AJ Bell noted that the logic behind lifestyling funds, also known as annuity-hedging funds, is that if they are falling in value, annuity rates will be increasing to compensate.
However, since pension freedoms were introduced, only around 10 per cent of pension investors now purchase an annuity, compared to approximately 90 per cent when some pension default strategies were set up “decades ago”.
AJ Bell said that the funds were often used in old workplace pension schemes run by insurers and individual stakeholder pensions, which are now starting to automatically switch some pension investors in their 50s and 60s into lifestyling funds.
“Many of these pension providers have now updated their current investment strategies to reflect the fact that few people are buying an annuity in today’s retirement market,” commented AJ Bell head of investment analysis, Laith Khalaf.
“But older pension plans are still ploughing on ahead with their default investment strategy of automatically shifting investors out of equities, and into these lifestyling funds which hedge annuity rate movements.

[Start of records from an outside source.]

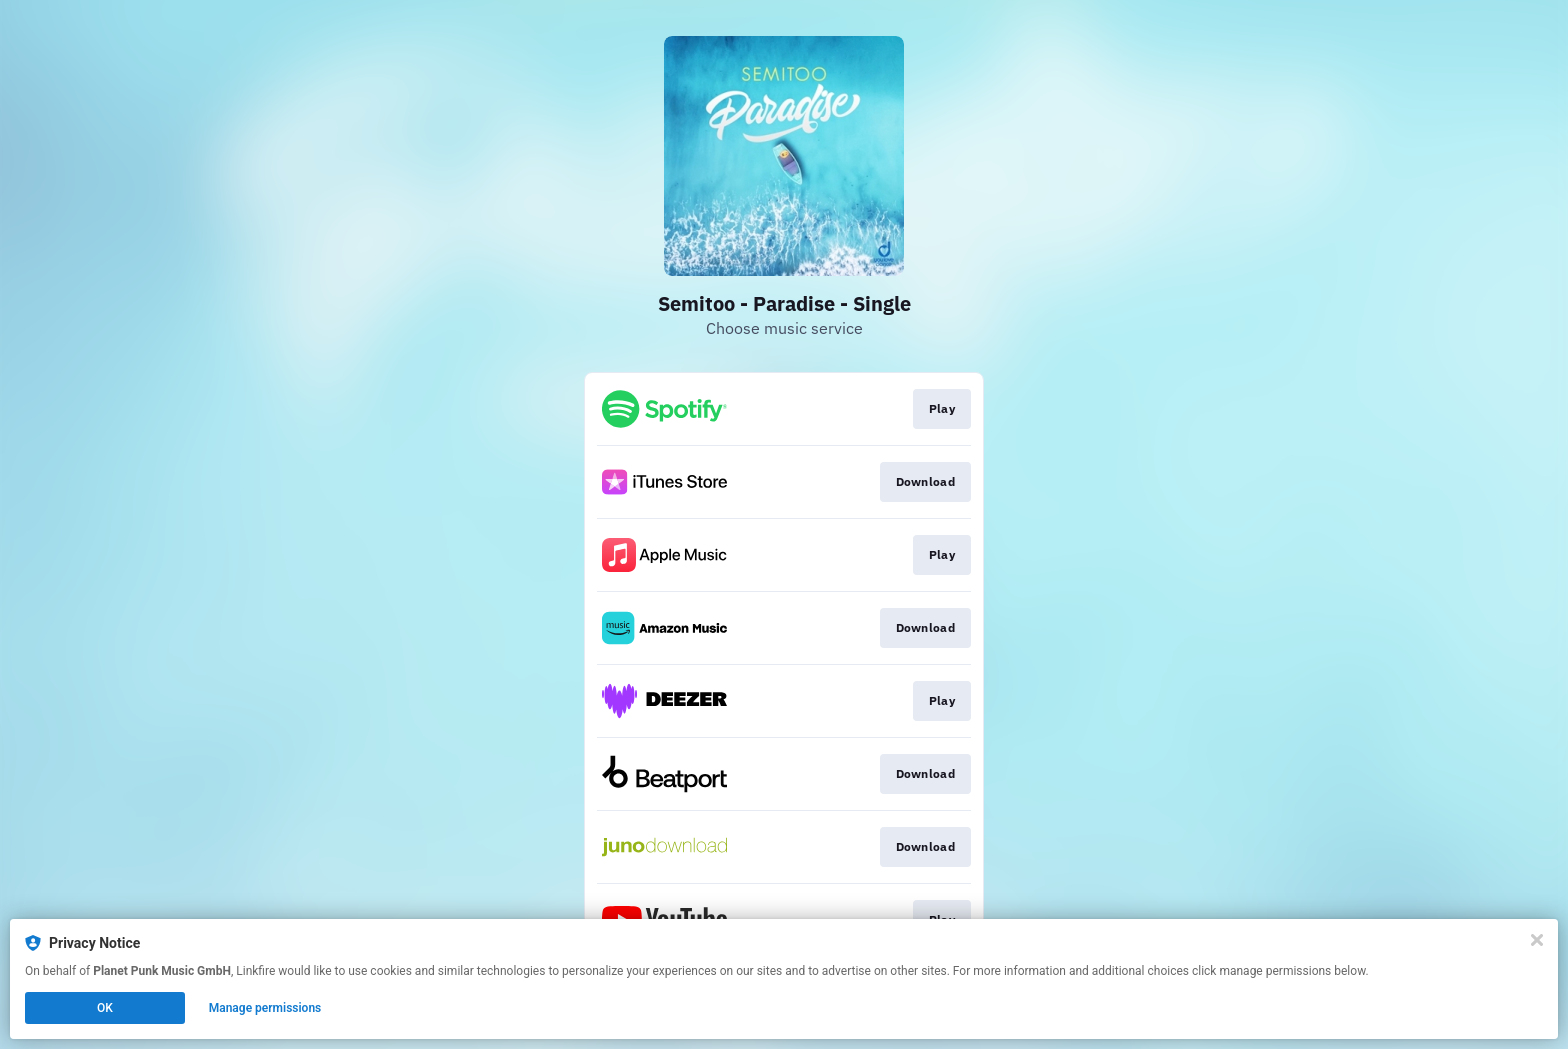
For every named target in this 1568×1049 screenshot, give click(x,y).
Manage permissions (265, 1008)
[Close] (1537, 940)
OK (105, 1008)
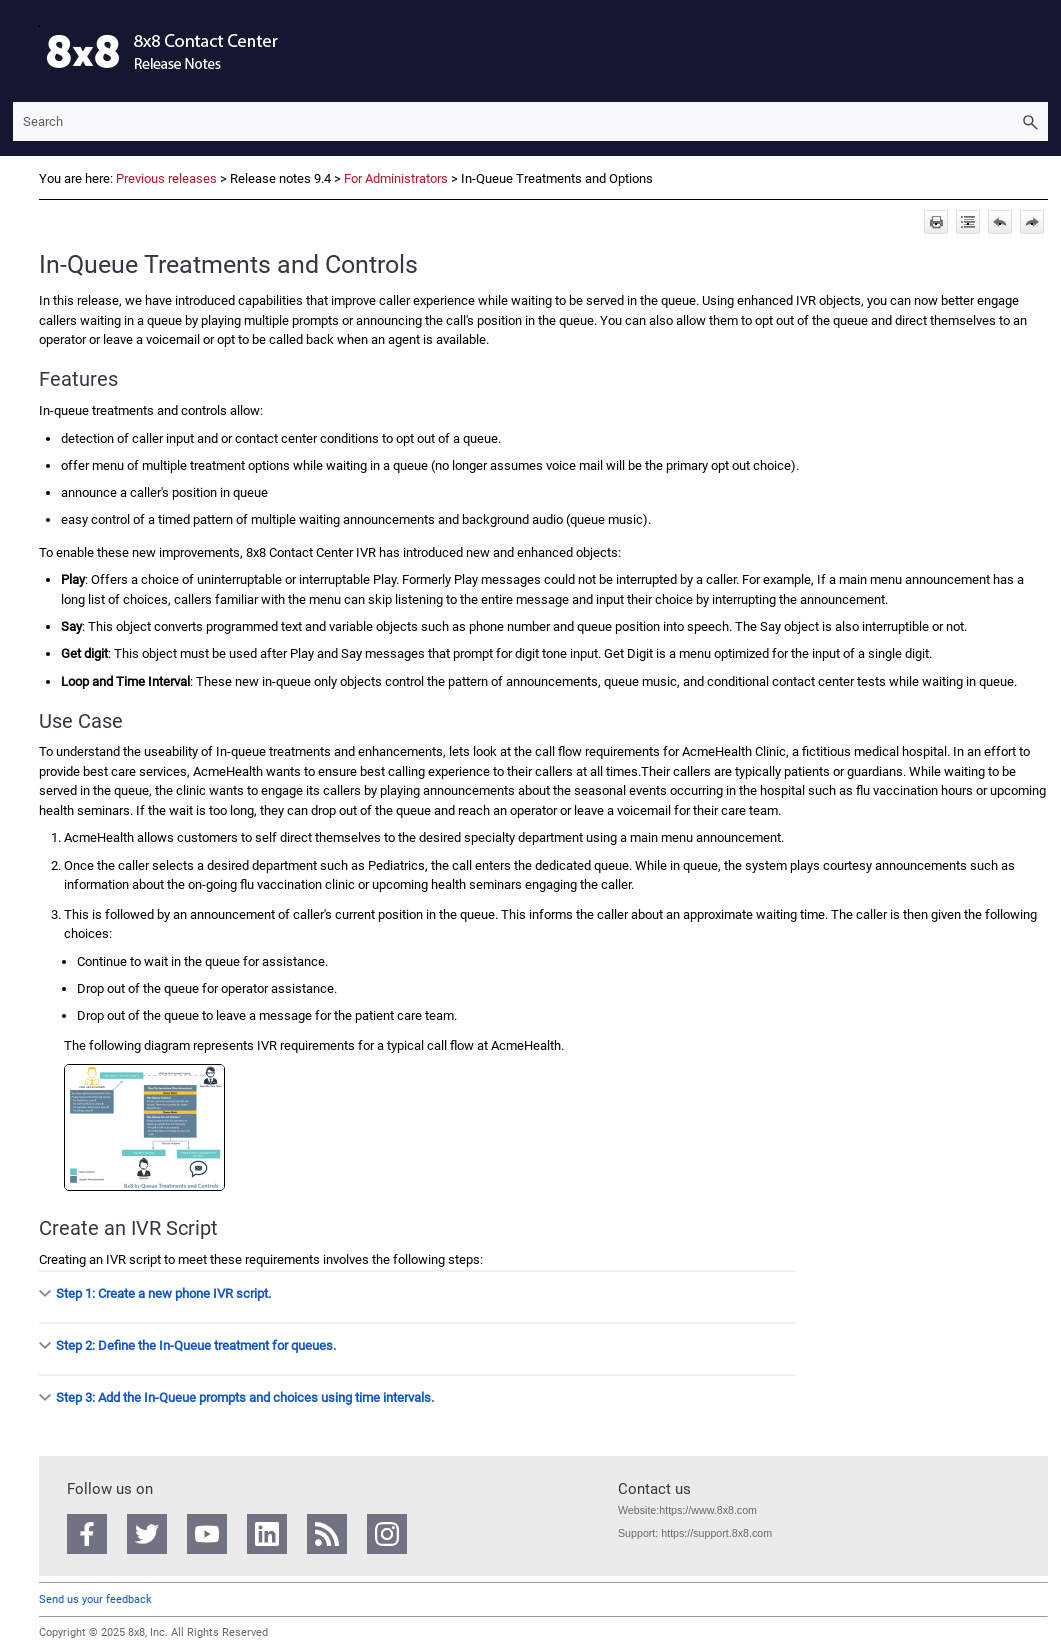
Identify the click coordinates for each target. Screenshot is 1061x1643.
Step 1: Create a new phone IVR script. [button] (155, 1293)
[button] (1030, 121)
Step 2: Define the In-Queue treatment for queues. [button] (188, 1345)
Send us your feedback (95, 1599)
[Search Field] (530, 121)
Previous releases (166, 178)
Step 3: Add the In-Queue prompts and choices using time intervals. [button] (237, 1397)
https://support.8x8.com (716, 1533)
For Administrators (396, 178)
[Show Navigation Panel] (24, 51)
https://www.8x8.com (708, 1510)
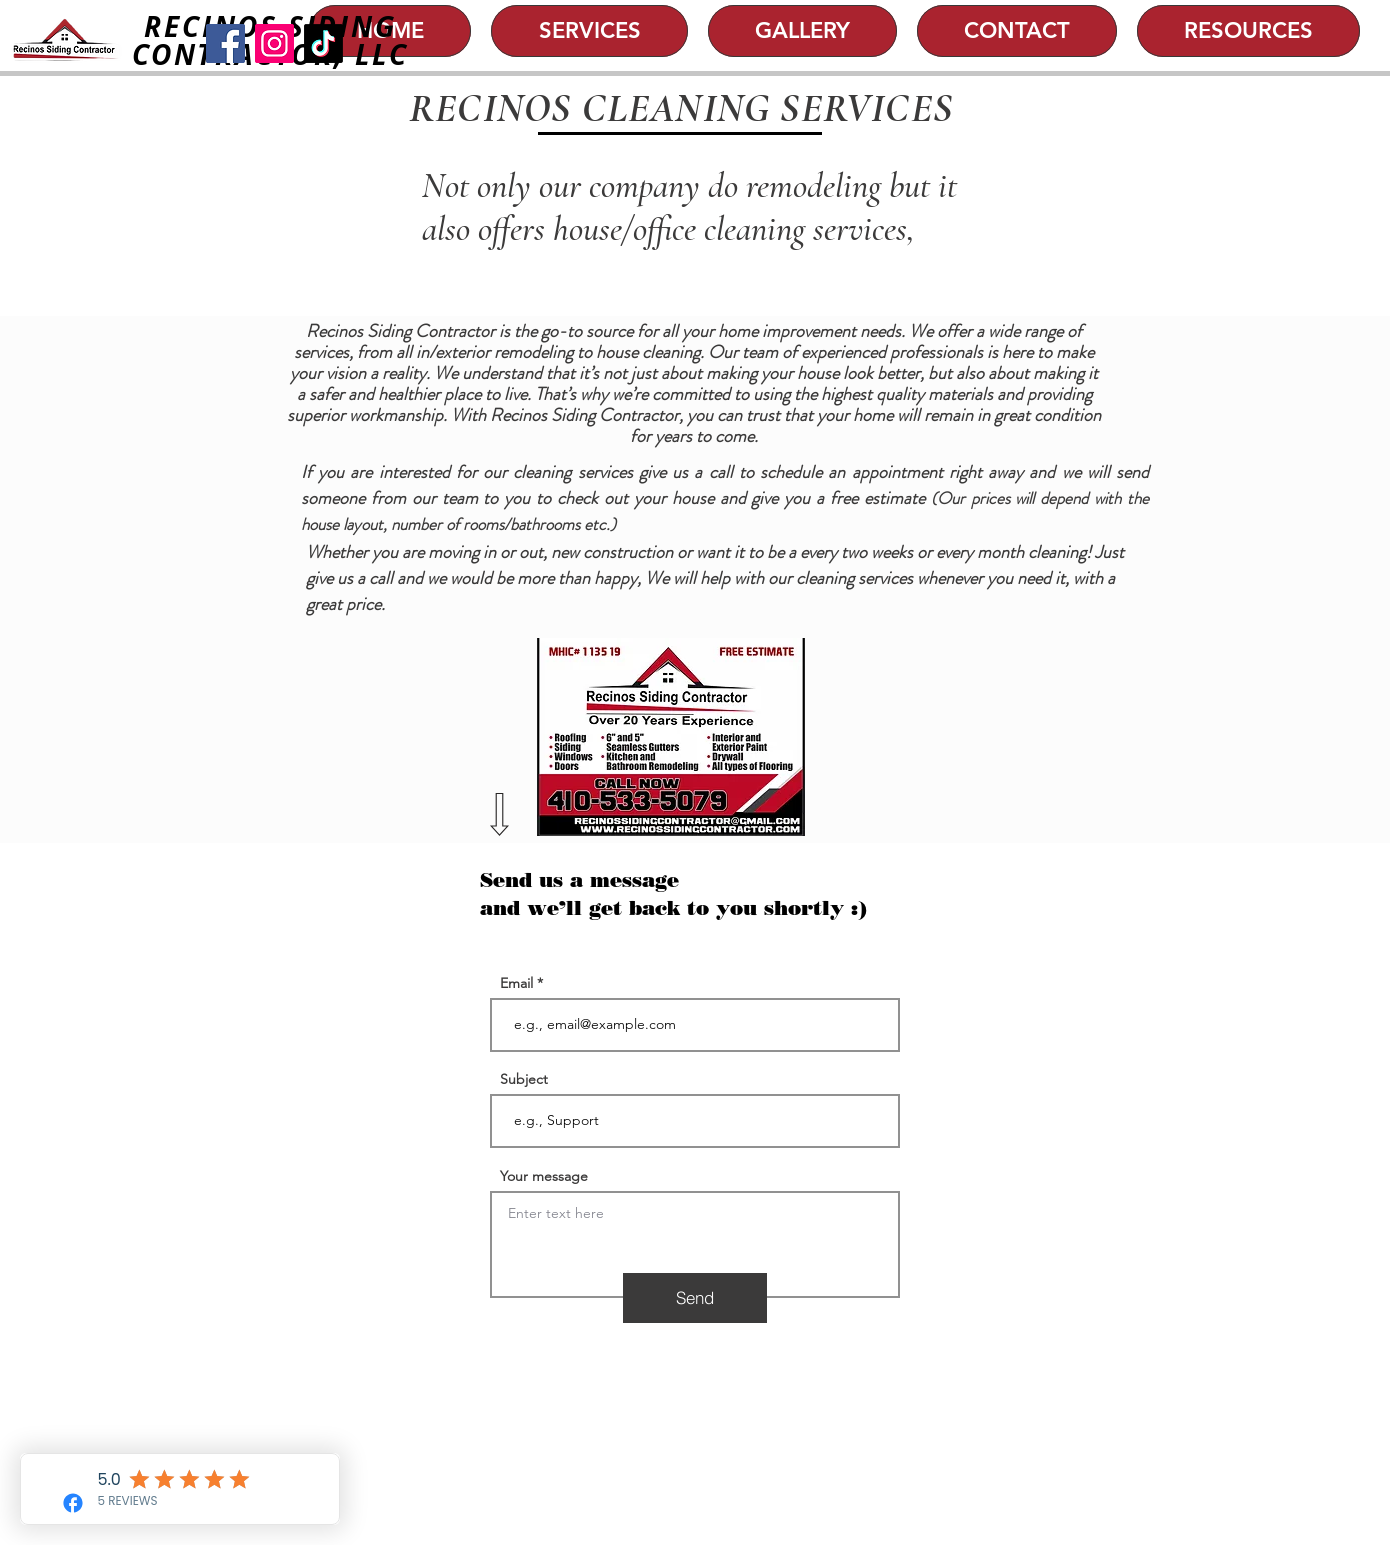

“For most pension investors, who aren’t going to buy an annuity, these funds are now totally unfit for purpose.”
AJ Bell estimated that around 850,000 pension investors currently hold a lifestyling fund.
The firm noted that lifestyling strategies usually automatically shift out of equities into annuity hedging funds over a period of 5 to 10 years, urging urged pension savers approaching retirement to take stock of their position and retirement plans, and adjust their investment strategy accordingly.